Display every line of the material below that contains the word "resolution", copied in full.

**DATA FOR PROCESSING**
>>

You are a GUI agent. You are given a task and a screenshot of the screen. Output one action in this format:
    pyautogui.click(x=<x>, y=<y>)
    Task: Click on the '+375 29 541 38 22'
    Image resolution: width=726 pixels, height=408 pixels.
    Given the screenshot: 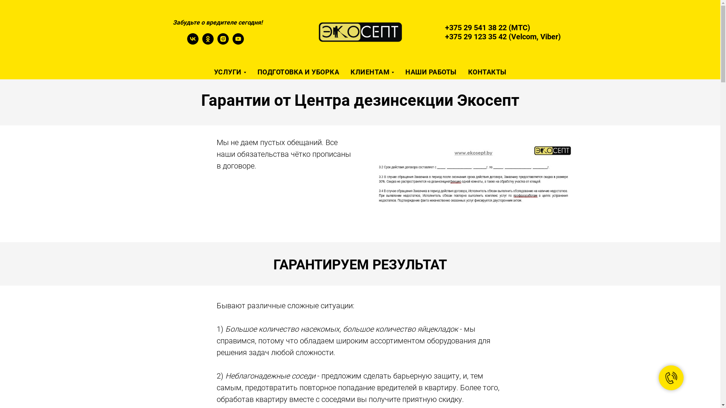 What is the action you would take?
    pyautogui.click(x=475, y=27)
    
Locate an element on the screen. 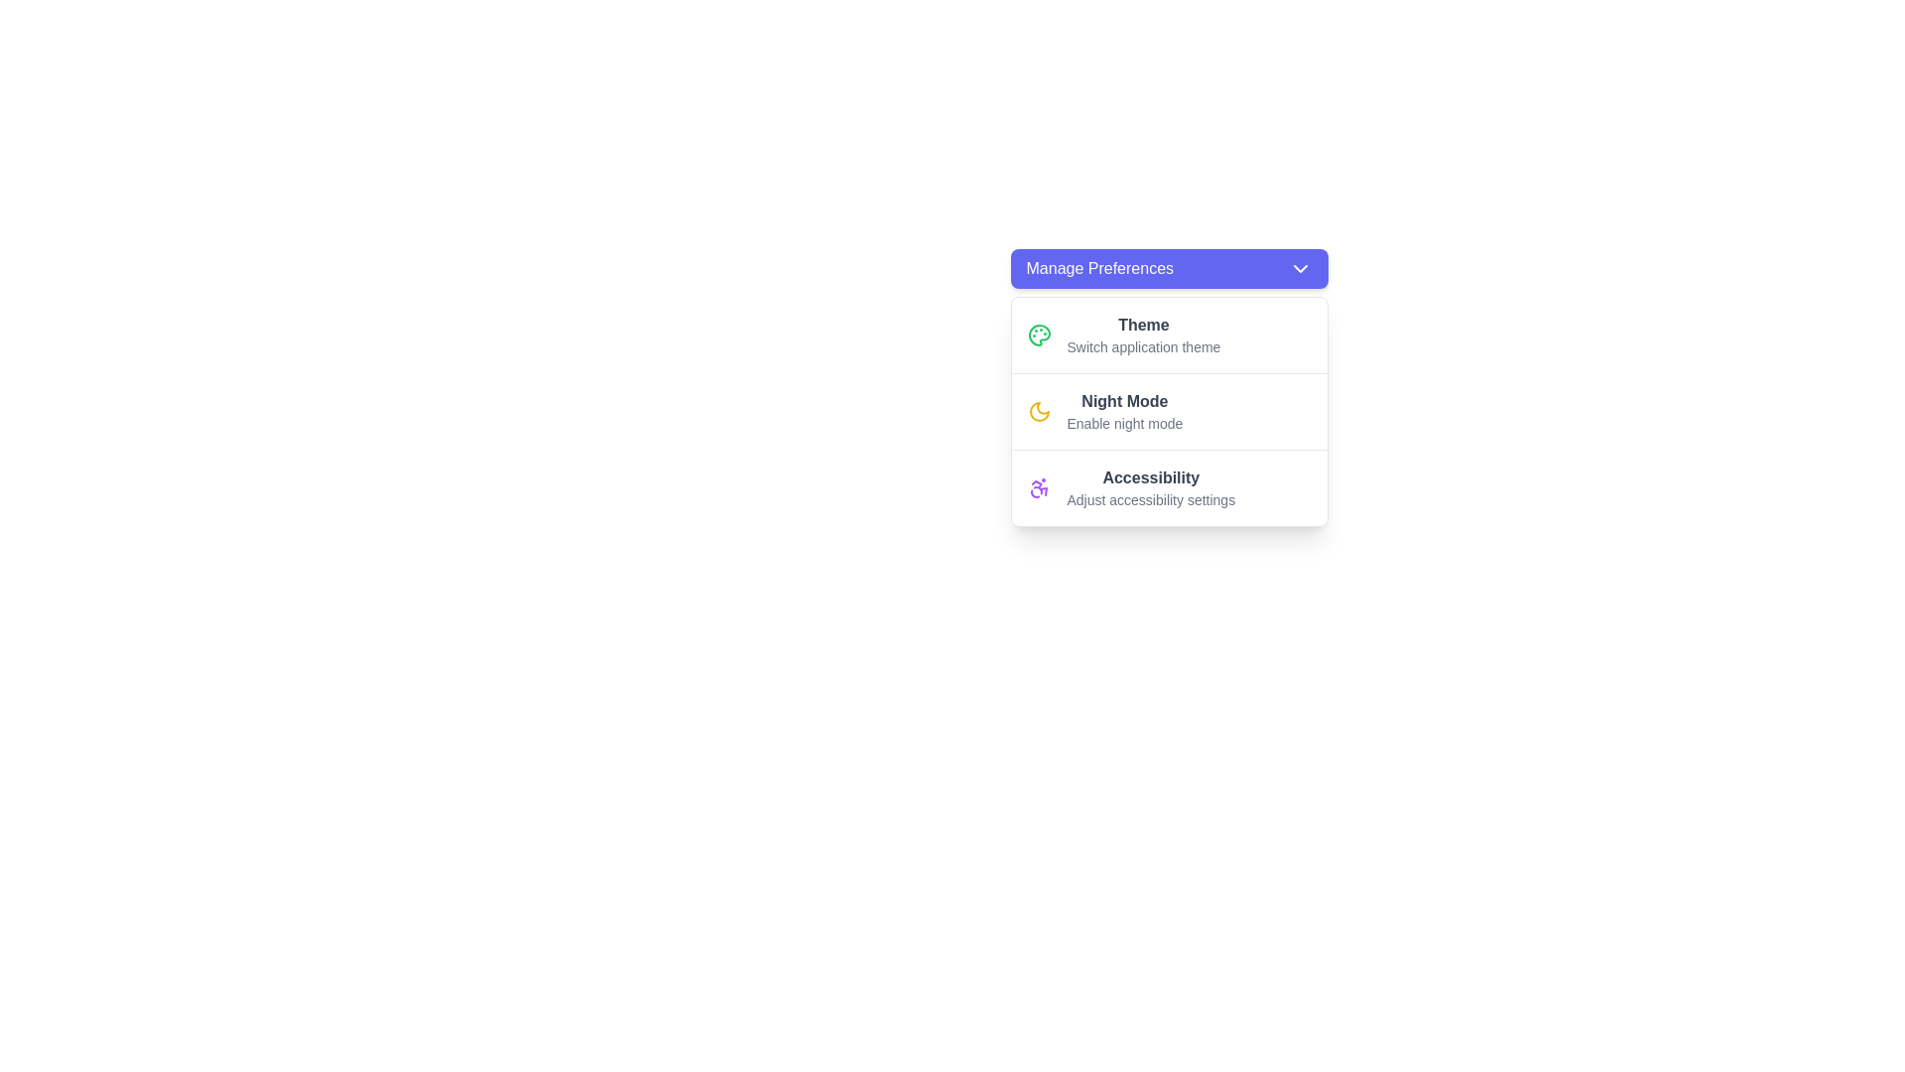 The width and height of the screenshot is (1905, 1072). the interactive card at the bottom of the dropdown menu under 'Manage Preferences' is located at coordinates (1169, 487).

<<
>>

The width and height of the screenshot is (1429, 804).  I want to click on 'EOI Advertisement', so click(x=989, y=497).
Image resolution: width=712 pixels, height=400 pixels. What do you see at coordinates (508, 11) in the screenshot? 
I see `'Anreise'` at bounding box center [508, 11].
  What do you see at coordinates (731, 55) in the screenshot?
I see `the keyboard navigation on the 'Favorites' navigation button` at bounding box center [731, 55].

<<
>>

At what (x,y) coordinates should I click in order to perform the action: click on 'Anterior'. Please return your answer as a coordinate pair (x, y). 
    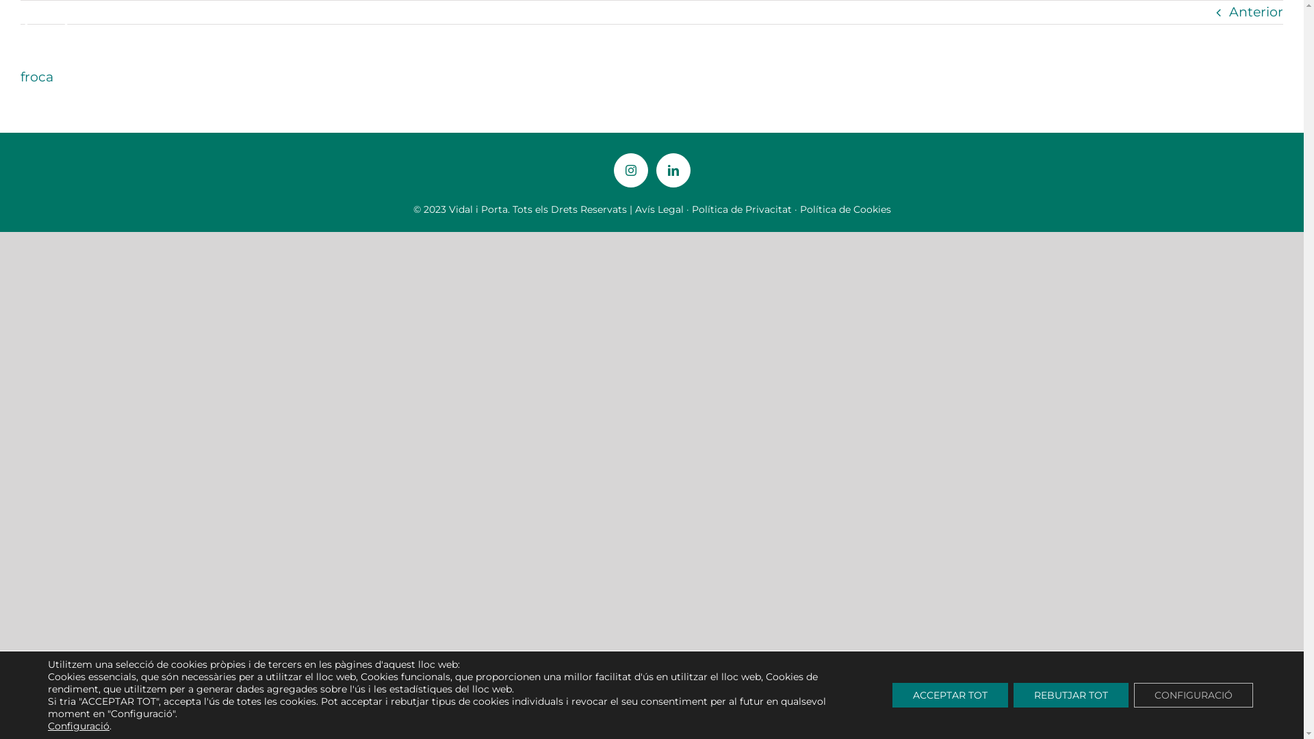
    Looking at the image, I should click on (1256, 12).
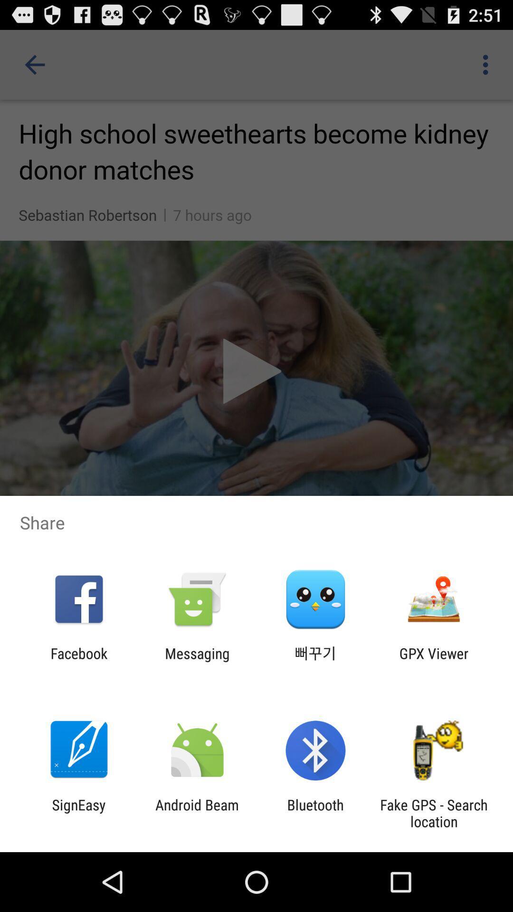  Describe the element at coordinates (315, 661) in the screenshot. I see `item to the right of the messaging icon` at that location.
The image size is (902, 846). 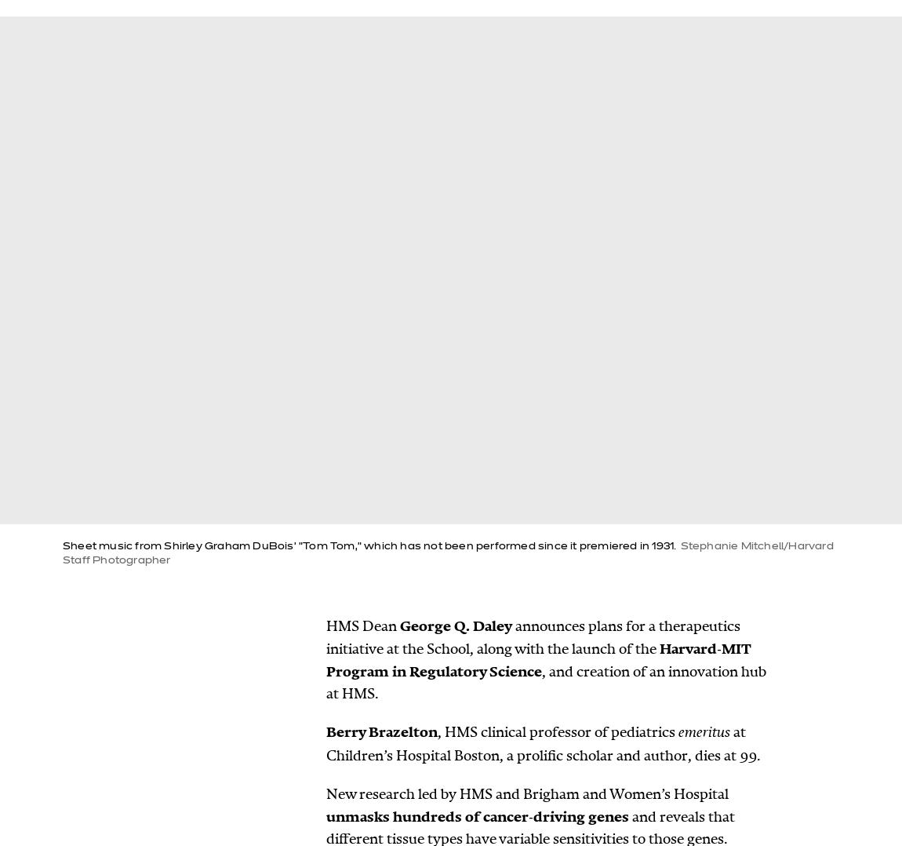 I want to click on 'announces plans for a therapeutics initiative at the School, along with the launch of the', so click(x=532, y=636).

<<

**RESULT OF THIS EXERCISE**
    Image resolution: width=726 pixels, height=408 pixels.
Image resolution: width=712 pixels, height=400 pixels. What do you see at coordinates (508, 11) in the screenshot? 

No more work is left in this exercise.